**** Data Hasil Ekstraksi

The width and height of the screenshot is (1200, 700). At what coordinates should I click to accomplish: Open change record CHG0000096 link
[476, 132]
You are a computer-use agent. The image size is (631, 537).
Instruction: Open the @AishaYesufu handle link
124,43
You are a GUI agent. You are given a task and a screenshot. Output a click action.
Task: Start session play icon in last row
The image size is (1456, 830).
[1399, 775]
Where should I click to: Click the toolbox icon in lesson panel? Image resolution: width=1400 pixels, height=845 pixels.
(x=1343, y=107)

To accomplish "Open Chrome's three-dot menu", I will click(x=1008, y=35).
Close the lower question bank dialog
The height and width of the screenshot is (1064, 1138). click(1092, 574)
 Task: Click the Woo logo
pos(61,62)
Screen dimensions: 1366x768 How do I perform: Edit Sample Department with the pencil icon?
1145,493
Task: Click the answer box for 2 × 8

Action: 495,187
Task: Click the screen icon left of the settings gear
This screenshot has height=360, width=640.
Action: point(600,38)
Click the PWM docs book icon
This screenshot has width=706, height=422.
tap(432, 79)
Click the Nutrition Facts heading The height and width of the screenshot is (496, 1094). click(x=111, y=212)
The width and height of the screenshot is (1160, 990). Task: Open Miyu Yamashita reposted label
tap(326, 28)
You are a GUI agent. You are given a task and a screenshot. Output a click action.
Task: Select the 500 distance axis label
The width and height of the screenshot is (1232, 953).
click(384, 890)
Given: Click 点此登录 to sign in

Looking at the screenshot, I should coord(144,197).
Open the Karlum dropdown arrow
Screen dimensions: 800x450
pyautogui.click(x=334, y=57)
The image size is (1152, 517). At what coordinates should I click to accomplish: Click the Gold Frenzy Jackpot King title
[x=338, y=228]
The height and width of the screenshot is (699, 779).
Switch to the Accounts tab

********

Instruksi Anda ▸ Kumpulkan setiap baris dari data di atas yang mengandung kata "size". Perhatikan bahwa huruf besar dan huruf kecil dibedakan.

Jawaban Lengkap ▸
You are a computer-use agent. The image size is (631, 537).
The image size is (1456, 830).
The image size is (1152, 517). At what coordinates should I click to accomplish: Click the Gold Frenzy Jackpot King title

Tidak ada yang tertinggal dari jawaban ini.